Nothing unusual with that. I was so small when my dad started me that I couldn't even lift the rifle. The end of the barrel was balanced on the top of a jeri can with me hunkered down behind it (prob 4-5yo). Shotguns started around age 9-10. Hand guns began once we had better strength control and could actually hold one up at arm's length and control the recoil.
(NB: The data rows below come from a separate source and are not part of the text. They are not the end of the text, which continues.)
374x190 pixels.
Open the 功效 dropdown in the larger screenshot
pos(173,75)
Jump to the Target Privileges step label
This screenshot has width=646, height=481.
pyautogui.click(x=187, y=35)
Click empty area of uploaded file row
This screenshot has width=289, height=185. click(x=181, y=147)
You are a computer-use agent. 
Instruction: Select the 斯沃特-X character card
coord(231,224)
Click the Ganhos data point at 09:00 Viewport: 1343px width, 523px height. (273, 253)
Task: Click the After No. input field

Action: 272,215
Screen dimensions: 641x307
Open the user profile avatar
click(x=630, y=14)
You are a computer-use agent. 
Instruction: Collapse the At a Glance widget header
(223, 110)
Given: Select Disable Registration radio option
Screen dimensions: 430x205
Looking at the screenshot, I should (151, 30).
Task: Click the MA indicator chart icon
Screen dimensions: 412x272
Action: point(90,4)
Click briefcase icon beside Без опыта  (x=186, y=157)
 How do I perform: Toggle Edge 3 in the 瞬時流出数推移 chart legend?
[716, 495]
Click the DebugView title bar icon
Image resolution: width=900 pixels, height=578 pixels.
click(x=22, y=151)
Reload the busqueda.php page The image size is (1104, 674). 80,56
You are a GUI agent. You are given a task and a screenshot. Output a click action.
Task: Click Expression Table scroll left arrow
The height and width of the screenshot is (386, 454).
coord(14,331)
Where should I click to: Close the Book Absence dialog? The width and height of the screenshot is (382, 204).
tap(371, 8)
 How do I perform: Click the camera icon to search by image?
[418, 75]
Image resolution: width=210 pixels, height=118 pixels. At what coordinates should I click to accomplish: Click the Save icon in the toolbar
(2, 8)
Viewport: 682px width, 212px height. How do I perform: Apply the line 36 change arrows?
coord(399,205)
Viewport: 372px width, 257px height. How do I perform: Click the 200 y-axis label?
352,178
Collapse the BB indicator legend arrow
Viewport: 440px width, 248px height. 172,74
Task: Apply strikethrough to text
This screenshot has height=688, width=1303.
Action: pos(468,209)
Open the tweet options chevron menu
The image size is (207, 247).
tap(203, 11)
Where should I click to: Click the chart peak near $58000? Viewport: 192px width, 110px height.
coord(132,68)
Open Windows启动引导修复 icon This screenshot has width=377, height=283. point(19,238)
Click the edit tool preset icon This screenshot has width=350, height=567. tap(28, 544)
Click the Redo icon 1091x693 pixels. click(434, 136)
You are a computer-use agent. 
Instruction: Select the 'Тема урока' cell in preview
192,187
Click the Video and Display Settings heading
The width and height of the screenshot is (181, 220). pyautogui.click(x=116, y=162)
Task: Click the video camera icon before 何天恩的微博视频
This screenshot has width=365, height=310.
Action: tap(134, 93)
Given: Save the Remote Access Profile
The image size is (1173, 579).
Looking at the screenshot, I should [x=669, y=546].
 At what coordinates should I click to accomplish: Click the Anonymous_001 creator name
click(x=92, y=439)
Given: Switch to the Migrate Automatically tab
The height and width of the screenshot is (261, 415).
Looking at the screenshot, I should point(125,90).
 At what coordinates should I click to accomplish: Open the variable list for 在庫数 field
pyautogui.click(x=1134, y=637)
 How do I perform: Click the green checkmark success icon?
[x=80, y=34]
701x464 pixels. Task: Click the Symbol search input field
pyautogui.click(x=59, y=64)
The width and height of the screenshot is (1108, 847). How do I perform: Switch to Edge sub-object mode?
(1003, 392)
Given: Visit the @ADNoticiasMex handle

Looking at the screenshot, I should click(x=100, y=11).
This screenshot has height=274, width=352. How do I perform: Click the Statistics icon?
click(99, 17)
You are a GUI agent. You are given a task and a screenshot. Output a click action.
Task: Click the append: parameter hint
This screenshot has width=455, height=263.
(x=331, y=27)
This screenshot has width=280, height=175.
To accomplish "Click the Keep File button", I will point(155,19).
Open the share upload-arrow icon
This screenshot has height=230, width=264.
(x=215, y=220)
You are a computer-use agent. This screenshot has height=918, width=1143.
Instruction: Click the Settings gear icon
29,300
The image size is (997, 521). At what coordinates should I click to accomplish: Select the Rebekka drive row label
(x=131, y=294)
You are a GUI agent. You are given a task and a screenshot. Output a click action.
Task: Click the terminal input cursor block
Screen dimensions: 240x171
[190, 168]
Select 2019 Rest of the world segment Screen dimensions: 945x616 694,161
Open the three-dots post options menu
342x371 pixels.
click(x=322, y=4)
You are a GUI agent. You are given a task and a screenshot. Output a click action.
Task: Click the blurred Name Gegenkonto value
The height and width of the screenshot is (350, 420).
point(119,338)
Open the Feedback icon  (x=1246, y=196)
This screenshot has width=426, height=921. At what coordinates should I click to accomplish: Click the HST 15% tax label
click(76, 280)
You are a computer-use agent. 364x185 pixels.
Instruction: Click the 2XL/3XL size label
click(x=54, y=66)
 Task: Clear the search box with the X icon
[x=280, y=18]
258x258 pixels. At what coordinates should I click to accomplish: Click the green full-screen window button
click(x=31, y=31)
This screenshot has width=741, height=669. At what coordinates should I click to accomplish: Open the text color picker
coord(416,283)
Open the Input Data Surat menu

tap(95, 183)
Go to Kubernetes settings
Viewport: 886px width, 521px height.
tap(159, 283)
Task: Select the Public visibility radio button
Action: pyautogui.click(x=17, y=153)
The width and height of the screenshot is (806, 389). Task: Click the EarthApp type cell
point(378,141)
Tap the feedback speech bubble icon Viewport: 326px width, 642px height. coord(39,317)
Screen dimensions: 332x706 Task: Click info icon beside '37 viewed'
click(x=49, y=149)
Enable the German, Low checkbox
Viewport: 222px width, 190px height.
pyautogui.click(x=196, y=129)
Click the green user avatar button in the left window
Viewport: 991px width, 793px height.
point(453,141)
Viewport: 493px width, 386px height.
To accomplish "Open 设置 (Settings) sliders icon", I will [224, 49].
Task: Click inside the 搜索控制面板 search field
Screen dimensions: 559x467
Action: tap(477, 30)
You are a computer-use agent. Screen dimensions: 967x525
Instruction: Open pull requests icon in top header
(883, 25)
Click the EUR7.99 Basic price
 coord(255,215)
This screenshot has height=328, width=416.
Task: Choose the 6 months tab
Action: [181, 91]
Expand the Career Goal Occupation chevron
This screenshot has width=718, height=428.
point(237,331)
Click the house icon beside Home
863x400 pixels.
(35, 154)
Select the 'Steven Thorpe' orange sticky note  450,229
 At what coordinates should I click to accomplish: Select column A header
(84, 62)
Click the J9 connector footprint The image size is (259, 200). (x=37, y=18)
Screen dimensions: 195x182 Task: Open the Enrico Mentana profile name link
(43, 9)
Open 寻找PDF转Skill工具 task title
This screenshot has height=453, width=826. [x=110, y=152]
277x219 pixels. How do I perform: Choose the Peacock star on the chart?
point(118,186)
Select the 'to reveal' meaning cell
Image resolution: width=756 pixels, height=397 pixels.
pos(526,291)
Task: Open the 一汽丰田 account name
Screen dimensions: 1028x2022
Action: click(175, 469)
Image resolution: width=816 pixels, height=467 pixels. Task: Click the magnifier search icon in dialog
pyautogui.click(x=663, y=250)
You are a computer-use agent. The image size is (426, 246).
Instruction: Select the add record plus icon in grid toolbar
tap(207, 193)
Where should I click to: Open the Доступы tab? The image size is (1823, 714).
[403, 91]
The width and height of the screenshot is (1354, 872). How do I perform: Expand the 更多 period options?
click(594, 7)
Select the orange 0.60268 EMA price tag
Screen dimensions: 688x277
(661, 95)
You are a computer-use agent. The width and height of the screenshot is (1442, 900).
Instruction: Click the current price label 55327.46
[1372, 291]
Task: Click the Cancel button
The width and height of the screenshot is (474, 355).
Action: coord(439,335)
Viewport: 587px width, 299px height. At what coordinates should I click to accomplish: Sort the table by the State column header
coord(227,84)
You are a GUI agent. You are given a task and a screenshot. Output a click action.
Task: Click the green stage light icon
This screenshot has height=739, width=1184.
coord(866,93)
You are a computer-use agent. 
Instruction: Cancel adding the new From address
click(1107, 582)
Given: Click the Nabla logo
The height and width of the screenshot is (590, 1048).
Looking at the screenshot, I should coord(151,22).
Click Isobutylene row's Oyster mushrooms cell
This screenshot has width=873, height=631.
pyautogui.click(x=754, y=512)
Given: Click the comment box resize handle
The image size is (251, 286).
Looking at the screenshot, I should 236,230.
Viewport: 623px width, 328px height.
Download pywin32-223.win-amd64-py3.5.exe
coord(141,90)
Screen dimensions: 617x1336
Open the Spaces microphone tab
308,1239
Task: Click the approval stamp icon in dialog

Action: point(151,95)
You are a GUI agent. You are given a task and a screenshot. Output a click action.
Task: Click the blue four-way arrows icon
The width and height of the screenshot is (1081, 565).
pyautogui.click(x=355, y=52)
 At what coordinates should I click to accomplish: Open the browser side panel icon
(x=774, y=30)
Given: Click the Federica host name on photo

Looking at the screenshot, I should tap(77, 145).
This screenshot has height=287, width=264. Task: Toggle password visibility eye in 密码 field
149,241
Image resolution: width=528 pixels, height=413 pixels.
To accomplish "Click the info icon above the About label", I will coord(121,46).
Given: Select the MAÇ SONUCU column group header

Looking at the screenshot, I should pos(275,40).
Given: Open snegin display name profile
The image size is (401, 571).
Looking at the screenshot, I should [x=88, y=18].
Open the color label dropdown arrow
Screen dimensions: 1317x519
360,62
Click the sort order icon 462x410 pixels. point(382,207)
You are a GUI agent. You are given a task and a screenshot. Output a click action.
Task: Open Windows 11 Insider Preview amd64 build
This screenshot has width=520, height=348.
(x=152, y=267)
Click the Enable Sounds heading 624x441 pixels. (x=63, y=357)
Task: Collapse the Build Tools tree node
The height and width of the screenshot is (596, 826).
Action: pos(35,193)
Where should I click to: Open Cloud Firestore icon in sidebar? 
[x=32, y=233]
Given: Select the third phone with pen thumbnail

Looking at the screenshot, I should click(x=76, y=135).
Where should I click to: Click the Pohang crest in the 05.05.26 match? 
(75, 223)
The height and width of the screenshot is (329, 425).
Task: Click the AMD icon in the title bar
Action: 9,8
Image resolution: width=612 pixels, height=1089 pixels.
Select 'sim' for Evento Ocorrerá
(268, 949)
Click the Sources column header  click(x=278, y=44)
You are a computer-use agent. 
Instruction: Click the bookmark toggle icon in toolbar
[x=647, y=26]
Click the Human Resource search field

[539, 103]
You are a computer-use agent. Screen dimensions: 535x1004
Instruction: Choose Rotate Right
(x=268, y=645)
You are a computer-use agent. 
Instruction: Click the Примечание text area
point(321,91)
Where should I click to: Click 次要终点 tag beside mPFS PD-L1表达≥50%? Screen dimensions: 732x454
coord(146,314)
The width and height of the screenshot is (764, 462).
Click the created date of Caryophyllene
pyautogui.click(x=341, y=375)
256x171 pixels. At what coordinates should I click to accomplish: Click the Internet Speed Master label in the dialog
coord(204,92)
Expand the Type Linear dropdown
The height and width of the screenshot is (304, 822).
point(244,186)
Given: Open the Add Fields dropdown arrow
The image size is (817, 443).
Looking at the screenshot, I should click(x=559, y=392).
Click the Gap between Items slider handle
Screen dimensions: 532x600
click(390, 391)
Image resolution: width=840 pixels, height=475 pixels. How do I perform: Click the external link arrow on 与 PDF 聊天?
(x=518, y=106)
My birthday present at 13-14 was a sweet .380 of my own.


----------



## Chris Viscovich

While I fail to see the relevance to the topic, 
Sir, I live in Alabama..she is a bit of a late bloomer with the .22 bolt action.


----------



## Jim Leon

That is a tall list of requirements, but can be attained with the right dog and the right training.

Best advice I can give is to find the best TRAINING decoy you can get to regularly and start a program with him with all those goals in mind.

A knowledgeable decoy can read your dog and turn on the prey or defense drive as needed to condition the dogs reaction to a situation.

The comment made earlier, that the training of a PPD is a life long process holds true in my opinion.
As his training progresses he will only get better and better at his work.

Perhaps some others on here that are more expert in the field can share their knowledge.


----------



## Jim Leon

Also meant to ask, did you start your daughters training with a scope or open sights?


----------



## rick smith

Jim

- when i read his definitions list, i didn't consider it tall at all 
- i just saw it as someone who recognized the reality of the "family" part of family protection and listed a lot of situations that are not often discussed when PPD training comes up 
- maybe why Lassie and RTT came to mind for some members //lol//

- actually i was more surprised that a "dog who will engage, bite and fight" was not listed //lol//

but if you feel that finding a decoy who can turn on/off prey/defense is the key element of PPD training and proofing i would like to explain that to Chris. have you done it that way ?
- the prey vs defense aspect is interesting and NOT off topic. youtube has thousands of so called decoys putting excessive pressure on a dog to get it to bite :-( .... i'll bet some are from people claiming to be PPD trainers :-(

back to the list ....
- it makes extremely good sense to me that how the dog acts in and around family and non threats is more important than the decoy and bite work since a PPD will spend 99.99% of its life in that environment, right ???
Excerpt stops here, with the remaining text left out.